Again, it has been a challenging exercise for staff to balance a continued commitment of maintaining community services, renewing and upgrading infrastructure and funding the key initiatives that have been forecast in our council plan.
As one of Victoria's small rural councils, Yarriambiack Shire has a budget of just $26 million to achieve these outcomes. Councillors commend our managers in devising a program that will deliver for our communities.
Yarriambiack Shire Council recently received the results from the 2019 Local Government Satisfaction Survey. Our overall performance score of 62 exceeds the statewide score of 60 and is better than the small rural score of 58. Our trend in all measures has been consistent for the past seven years. The rating given to the condition of local sealed roads remains low, despite a rise in score over the past two years. We hope to continue this improvement.
Service clubs and volunteer groups work hard for our communities and often don't receive the recognition they deserve. Last week, I had the privilege to attend changeover evenings for Minyip Lions Club and Warracknabeal Rotaract Club. Both organisations undertake a range of activities that enable the club to fund other community groups.
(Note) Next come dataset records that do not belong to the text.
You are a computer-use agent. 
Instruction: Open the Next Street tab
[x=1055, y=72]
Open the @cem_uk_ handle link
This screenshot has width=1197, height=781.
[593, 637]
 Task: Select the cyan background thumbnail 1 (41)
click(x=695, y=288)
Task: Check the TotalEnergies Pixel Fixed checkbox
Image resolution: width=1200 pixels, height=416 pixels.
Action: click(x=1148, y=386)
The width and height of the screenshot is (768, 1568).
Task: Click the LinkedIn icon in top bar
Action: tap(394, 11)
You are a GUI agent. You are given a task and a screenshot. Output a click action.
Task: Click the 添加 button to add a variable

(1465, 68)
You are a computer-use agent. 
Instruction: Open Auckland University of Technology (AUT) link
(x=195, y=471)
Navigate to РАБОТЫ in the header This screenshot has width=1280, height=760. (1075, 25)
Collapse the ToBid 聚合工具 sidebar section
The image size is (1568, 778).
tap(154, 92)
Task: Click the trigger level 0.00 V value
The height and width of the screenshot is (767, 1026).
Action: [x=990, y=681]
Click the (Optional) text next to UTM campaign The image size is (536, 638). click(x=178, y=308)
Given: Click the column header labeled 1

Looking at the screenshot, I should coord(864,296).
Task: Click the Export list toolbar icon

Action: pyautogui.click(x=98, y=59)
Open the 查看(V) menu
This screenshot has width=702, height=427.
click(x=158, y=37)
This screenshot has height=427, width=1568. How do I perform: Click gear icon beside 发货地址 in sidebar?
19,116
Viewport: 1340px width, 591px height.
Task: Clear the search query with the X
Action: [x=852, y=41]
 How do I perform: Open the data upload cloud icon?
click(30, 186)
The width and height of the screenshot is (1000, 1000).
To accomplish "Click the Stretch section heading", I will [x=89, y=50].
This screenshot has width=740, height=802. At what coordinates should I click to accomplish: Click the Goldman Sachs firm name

Minyip Lions financially supported the town's Progress Group and regularly provides a free newsletter for town residents. The Rotarians raised money for the town's animal rescue service and ran a trivia night that allowed them to present the Ladies Rest Room Committee with a substantial cheque.
On July 3, chief executive Jessie Holmes and I met with Western Victoria MP Andy Meddick. We were able to inform him of issues such as the incomplete state of Warracknabeal's education precinct, the reduction in funding available from Regional Development Victoria and the proposed electoral structure in the draft Local Government Act.
We wish to retain the current three ward and seven councillor structure. The draft act only offers single council wards or an unsubdivided model for rural shires such as ours.
Andy was interested to learn that Wimpak is looking at moving into the market for textured vegetable protein through the processing of field peas and chickpeas grown in our region. As the Animal Justice Party's sole representative in Parliament, he strongly supports alternative sources of protein.
On Thursday, July 4 I went to Rainbow to learn about the benefits of the Doppler Weather Radar Station being installed near Pullet. It will send out pulses that measure the size, velocity and direction of precipitation bands up to 150km away, thus giving an accurate forecast of weather for up to a week. The station will fill the gap that exists between those at Mt Gambier and Mildura.